» Your task
Please reproduce, word for word, only the entries below that begin at the line containing "veil (649, 279)" and stop after the line containing "Permanent (507, 141)".

» Dataset entries
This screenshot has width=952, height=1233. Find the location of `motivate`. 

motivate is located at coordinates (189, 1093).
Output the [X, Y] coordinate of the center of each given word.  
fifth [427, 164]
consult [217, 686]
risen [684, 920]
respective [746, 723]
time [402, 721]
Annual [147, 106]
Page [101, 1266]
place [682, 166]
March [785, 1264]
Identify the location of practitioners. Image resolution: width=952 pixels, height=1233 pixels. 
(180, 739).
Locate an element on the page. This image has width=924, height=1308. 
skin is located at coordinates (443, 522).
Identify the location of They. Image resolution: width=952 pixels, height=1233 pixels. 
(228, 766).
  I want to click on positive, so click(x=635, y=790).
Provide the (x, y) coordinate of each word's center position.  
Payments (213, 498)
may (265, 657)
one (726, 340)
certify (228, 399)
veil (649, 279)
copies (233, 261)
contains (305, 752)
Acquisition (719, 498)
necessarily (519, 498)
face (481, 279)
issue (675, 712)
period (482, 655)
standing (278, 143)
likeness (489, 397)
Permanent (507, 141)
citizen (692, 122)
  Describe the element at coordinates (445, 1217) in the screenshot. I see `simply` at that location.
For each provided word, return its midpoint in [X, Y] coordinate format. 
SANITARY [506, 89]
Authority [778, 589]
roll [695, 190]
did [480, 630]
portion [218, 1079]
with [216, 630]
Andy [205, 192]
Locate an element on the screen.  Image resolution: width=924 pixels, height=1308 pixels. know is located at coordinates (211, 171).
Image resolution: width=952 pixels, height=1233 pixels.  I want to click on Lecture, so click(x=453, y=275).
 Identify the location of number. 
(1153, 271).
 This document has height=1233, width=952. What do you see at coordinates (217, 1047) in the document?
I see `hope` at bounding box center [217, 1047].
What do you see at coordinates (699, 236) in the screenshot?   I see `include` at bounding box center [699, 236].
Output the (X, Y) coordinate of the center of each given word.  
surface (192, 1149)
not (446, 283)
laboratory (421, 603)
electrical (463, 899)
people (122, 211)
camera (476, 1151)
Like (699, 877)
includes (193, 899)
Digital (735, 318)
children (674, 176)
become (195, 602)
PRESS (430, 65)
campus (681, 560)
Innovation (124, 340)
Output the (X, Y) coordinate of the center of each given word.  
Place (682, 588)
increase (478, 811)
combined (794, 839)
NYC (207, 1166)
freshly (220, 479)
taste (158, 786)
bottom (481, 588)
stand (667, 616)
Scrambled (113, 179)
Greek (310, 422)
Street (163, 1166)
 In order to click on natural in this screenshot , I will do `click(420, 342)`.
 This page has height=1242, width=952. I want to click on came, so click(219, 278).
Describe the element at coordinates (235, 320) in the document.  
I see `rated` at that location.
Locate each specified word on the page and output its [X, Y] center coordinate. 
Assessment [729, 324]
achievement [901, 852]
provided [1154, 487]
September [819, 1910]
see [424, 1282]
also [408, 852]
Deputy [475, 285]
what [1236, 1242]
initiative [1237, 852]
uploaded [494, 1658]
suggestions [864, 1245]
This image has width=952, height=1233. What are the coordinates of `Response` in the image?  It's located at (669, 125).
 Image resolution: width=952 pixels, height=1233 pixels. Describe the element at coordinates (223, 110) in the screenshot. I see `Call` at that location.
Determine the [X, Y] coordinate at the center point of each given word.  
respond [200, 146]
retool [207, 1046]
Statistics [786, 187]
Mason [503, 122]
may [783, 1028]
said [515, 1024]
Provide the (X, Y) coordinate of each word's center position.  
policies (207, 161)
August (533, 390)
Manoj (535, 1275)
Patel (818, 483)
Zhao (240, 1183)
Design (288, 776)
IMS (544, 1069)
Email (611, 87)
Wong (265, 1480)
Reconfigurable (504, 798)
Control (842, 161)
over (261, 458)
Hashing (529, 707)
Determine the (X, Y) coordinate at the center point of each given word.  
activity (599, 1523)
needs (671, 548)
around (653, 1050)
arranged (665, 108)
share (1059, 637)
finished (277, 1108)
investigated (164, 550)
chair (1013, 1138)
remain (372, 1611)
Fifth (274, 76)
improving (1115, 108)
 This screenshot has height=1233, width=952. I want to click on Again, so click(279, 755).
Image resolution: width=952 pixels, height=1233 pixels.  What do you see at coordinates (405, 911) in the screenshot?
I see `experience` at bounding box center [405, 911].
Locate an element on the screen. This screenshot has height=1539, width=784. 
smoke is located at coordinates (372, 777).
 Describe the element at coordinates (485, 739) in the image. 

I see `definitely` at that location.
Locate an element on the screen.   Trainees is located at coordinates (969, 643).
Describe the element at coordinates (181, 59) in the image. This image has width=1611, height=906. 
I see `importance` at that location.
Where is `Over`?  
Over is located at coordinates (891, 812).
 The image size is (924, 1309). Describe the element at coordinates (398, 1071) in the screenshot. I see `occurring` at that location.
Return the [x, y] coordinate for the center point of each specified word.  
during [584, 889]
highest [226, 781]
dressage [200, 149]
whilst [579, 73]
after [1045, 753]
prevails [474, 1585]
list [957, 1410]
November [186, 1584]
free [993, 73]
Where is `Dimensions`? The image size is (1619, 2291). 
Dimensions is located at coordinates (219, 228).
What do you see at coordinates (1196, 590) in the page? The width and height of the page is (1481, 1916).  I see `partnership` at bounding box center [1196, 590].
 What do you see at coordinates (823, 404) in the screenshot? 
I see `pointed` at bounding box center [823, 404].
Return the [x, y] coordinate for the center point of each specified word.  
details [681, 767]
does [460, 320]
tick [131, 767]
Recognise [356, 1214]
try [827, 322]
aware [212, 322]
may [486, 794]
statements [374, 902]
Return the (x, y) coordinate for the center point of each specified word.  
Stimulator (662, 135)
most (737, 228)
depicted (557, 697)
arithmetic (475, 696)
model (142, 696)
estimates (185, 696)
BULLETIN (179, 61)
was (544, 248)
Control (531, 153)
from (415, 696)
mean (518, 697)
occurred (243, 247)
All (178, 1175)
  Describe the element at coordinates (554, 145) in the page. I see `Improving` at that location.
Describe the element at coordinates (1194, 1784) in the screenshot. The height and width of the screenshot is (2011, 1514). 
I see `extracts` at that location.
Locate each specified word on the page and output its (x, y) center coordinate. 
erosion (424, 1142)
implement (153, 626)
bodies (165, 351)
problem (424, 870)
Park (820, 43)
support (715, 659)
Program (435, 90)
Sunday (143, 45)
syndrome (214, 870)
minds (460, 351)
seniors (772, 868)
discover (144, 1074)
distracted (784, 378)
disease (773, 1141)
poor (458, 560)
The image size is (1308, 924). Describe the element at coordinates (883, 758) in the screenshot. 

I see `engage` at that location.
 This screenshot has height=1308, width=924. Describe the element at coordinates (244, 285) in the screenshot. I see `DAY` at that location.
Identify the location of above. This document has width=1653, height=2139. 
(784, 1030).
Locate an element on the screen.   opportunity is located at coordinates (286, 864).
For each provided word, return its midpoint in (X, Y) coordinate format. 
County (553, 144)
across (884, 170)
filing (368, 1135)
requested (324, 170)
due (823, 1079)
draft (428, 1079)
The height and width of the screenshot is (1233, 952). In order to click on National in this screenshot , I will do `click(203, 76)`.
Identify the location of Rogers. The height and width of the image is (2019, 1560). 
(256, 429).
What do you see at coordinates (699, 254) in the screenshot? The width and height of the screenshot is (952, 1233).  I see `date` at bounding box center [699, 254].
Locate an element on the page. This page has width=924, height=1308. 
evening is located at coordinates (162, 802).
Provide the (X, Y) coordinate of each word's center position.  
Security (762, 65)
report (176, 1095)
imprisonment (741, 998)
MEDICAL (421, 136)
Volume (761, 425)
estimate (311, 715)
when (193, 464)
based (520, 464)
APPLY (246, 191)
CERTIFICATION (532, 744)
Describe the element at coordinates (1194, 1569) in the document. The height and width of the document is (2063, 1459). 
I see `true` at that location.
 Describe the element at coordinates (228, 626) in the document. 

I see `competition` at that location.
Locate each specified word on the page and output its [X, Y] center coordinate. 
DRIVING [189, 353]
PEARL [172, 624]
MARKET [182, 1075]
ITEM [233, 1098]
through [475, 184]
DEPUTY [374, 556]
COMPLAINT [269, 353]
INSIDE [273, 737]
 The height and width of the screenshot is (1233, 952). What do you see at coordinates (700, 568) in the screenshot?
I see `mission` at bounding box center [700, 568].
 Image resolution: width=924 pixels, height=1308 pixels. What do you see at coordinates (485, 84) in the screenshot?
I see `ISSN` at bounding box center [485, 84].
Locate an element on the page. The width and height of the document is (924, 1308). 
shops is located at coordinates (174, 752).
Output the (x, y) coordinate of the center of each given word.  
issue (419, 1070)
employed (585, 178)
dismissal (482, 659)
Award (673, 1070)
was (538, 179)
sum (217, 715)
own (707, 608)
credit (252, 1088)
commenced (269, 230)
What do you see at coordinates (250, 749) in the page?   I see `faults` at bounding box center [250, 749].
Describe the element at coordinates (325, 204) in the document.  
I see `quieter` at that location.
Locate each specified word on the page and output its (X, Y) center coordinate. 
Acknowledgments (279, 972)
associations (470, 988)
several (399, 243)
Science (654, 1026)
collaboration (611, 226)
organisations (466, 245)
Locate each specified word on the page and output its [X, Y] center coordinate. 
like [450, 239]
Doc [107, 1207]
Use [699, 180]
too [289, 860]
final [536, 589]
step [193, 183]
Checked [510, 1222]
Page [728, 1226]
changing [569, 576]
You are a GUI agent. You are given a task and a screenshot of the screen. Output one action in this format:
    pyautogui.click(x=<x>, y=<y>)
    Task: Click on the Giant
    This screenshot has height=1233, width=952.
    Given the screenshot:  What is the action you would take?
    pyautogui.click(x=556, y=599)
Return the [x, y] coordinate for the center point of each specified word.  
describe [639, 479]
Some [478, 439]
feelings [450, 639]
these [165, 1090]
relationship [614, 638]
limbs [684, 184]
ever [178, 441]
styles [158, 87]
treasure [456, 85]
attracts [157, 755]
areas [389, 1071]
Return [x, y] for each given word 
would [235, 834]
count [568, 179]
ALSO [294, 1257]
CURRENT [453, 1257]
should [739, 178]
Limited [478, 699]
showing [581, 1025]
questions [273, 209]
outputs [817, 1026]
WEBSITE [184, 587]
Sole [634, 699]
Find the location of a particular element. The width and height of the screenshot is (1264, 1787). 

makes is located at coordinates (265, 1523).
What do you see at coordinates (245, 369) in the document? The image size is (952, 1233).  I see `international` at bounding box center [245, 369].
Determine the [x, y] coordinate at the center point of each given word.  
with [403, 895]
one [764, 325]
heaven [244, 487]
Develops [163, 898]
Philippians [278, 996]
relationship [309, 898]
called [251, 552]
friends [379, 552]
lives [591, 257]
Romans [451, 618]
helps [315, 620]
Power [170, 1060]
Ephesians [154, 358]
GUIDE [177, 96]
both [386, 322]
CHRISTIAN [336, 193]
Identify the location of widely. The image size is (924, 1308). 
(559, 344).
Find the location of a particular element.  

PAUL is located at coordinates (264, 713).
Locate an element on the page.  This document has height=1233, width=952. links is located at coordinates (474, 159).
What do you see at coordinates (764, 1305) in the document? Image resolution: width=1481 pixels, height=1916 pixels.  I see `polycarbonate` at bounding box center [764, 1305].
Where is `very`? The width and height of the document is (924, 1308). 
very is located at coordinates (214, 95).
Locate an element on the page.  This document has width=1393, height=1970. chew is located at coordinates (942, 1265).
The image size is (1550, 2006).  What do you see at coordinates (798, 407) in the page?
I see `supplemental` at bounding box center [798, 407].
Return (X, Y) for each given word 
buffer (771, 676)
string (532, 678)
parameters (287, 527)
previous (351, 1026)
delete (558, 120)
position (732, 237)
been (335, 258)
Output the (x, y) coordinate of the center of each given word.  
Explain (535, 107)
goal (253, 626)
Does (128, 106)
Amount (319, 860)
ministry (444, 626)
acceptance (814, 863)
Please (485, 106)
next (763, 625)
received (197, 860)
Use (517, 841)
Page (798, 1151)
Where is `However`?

» Response
veil (649, 279)
copies (233, 261)
contains (305, 752)
Acquisition (719, 498)
necessarily (519, 498)
face (481, 279)
issue (675, 712)
period (482, 655)
standing (278, 143)
likeness (489, 397)
Permanent (507, 141)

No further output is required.